Burying Bokashi Compost in the garden will supply the plants with a nourishing food source and condition your soil with enriching microbes. Be sure plant roots do not come directly into contact with the compost as it may burn the roots, particularly if the plants are very young. Fresh compost can be stressful to new plants so it is best to wait two weeks before planning your favourite veggies, flowers etc.

To prepare your soil before planting, dig a hole or trench approximately 20-25 cm deep. Add your fermented Bokashi Compost and mix in some soil. Cover with remaining soil. For established gardens, dig the holes around shrubs or between rows of trees.

If you do not have outdoor space to bury your compost, you may add to friend’s or neighbour’s compost bin.  You can also use your Bokashi Compost in planter boxes, tubs or pots by placing it directly into the container for further fermentation.
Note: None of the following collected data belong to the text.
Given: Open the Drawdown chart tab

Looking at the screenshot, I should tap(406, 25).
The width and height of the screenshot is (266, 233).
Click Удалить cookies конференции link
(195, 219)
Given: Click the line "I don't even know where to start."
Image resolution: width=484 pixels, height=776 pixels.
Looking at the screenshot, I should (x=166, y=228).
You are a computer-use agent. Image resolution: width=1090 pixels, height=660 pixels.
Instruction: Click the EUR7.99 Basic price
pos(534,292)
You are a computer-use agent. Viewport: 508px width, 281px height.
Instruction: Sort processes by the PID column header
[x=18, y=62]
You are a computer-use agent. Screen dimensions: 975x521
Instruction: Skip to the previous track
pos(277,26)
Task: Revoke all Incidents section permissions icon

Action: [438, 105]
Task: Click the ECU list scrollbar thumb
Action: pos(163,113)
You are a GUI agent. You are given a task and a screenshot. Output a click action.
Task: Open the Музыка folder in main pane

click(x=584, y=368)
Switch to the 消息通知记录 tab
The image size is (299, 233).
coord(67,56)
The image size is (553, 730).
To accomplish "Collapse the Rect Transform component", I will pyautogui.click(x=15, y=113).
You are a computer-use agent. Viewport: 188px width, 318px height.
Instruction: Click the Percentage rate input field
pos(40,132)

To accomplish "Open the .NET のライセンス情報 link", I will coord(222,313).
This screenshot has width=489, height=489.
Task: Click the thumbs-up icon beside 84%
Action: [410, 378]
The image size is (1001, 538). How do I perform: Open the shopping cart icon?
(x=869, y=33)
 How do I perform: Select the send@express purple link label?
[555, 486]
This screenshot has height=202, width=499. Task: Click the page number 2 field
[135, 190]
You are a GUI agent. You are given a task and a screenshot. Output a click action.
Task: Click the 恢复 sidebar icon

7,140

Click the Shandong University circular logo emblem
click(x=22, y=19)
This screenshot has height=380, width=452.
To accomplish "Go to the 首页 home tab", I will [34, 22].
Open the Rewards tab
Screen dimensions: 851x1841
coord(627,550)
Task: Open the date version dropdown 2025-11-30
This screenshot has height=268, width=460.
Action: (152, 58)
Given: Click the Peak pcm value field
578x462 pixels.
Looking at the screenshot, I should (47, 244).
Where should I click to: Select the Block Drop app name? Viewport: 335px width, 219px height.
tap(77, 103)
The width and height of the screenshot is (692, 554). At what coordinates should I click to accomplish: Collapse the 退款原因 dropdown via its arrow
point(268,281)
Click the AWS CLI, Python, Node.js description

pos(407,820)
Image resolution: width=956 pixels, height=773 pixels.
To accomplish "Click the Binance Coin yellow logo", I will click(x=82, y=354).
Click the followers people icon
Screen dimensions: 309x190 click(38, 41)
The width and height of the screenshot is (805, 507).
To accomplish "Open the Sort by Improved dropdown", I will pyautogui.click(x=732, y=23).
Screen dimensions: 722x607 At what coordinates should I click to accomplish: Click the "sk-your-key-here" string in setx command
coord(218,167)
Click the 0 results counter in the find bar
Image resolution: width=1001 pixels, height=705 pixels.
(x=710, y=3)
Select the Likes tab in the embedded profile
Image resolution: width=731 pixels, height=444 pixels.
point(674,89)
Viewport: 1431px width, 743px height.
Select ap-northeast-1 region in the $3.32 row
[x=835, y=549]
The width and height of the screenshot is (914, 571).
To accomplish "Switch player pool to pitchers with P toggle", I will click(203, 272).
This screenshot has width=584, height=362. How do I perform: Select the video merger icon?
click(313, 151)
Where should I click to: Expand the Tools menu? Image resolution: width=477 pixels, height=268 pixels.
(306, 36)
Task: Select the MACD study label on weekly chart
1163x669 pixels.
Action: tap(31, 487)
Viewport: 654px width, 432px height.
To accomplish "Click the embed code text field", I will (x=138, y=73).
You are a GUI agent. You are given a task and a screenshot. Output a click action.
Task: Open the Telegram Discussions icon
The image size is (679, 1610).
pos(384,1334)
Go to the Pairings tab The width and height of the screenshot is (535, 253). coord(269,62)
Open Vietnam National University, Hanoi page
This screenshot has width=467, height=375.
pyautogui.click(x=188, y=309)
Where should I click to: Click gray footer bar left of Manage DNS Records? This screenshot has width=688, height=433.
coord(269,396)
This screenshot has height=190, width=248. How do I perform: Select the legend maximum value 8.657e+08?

Fill 1/3 of the container with potting mix (new or used) then add the Bokashi Compost and mix with soil. Fill the remaining 1/3 of the container with potting mix and cover with a plastic bag to maintain anaerobic conditions. Wait two weeks before planting you favourite veggies or flowers, or transfer potting mix into smaller pots for planting.

Common Mistakes

  • Not adding enough Bokashi
  • Not replacing the bin lid tightly after every use
  • Not draining the bokashi juice frequently from the bin
  • Prolonged and direct exposure to sunlight or extreme temperatures  

 

     Helpful Hints

  • You can never add too much bokashi; better too much than too little to ensure complete fermentation and good smelling compost.
  • Only add fresh food waste to the bokashi bin, never rotten or mouldy wastes.
  • Never add rotten or moldy waste. Appearance of white mold is a good indication of proper fermentation. Any other color of mold indicates that there is rotten food. Then the amount of Bokashi added may be too little or the Bokashi may be expired.
  • Break or chop large waste into smaller pieces.
  • The less air that comes in contact with the compost the better so compact the waste by pressing it down to remove air. A plastic bag can be used for this.
  • Always close the lid tightly and drain the bokashi juice that accumulates at the bottom frequently.
  • Do not add water, excessive amounts of fluids or place the bucket in the sun.
  • Wash the bucket after each use.
  • This is a new approach to composting. Don’t be afraid to experiment with it until you get a feel for how this process can work for you.